■ TASK REQUIREMENTS: Filter the listing below down to the lines with the word "computer" and copy those.

■ DATA SHOWN:
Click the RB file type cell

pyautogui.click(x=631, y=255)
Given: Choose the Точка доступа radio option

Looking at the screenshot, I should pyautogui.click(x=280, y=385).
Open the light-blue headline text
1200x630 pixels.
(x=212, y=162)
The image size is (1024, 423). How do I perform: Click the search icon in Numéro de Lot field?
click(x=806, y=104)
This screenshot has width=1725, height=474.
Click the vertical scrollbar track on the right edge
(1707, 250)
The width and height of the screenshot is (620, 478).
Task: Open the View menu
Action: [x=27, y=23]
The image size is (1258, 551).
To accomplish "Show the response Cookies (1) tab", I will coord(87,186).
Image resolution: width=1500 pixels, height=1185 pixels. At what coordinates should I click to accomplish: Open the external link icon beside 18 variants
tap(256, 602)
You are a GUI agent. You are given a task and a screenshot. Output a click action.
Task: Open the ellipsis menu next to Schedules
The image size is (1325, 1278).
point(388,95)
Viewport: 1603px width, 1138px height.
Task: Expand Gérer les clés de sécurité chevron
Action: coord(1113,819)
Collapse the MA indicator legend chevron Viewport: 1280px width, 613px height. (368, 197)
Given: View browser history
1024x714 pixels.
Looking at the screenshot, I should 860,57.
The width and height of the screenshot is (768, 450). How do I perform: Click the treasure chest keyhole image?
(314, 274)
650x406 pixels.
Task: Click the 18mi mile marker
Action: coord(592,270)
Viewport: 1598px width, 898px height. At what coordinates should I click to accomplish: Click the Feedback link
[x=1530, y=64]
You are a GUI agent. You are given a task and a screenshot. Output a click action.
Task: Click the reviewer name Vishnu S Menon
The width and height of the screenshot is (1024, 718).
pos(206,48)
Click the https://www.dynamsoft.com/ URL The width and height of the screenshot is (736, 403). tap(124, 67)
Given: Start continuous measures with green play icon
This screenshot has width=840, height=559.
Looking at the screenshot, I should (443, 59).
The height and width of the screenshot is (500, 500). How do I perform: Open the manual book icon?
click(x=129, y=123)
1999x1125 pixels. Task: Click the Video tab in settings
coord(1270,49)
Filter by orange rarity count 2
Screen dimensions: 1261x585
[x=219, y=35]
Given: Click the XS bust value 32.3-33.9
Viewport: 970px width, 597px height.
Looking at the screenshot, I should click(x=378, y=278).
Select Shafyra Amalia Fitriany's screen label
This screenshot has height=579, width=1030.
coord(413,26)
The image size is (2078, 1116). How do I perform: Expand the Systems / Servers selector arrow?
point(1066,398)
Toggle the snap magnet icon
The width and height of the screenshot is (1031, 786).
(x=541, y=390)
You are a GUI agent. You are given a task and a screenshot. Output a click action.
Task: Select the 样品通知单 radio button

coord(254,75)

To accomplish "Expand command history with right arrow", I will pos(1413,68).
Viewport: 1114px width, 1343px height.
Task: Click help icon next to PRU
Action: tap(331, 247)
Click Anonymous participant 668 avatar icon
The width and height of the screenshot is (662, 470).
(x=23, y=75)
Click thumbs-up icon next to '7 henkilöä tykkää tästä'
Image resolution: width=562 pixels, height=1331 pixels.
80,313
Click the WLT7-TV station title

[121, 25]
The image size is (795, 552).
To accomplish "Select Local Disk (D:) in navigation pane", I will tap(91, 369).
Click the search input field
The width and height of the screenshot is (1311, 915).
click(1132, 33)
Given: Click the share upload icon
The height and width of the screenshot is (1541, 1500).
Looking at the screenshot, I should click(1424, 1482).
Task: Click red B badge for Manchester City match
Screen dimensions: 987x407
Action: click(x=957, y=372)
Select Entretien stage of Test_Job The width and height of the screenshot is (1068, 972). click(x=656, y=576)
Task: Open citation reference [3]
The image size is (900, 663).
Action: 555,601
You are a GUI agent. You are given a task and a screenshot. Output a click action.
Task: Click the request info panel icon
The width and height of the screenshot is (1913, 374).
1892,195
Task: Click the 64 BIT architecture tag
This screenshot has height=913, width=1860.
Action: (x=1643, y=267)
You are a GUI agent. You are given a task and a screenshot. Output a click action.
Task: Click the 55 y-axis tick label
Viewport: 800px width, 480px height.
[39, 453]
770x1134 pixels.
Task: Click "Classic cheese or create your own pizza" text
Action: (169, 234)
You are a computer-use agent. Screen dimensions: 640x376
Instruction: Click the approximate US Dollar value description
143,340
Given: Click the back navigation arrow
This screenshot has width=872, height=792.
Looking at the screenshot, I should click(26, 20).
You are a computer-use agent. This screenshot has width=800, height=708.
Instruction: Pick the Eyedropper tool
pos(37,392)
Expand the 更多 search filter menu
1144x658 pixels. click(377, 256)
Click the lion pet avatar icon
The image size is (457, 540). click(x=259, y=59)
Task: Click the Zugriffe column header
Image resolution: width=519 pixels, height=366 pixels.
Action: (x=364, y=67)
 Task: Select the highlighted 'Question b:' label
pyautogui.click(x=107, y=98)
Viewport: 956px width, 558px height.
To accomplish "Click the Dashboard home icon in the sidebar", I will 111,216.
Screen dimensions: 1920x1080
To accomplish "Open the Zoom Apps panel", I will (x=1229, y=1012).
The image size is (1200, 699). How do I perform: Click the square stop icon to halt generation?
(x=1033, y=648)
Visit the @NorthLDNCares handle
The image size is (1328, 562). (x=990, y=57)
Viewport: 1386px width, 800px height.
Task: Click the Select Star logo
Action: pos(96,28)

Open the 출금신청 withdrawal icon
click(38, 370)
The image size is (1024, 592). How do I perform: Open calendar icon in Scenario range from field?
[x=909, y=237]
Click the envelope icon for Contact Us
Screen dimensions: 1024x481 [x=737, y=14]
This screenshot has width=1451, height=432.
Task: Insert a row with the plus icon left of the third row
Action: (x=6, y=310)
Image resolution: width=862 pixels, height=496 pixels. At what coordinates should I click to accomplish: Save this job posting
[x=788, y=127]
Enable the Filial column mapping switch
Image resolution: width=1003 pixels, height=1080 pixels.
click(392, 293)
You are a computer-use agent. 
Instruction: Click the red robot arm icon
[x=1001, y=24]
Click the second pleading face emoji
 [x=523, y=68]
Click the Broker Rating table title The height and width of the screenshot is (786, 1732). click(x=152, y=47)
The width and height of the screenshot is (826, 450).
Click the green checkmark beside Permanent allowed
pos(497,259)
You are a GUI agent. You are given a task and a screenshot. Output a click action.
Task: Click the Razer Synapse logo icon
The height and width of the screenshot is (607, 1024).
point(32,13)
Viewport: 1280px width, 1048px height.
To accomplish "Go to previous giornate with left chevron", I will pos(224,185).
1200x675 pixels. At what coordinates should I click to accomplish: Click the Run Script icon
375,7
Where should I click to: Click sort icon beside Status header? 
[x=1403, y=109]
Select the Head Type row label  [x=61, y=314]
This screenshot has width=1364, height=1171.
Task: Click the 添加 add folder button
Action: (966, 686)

■ RESPONSE AREA:
You are a computer-use agent. Screen dimensions: 640x376
You are a computer-use agent. This screenshot has width=800, height=708.
You are a computer-use agent. 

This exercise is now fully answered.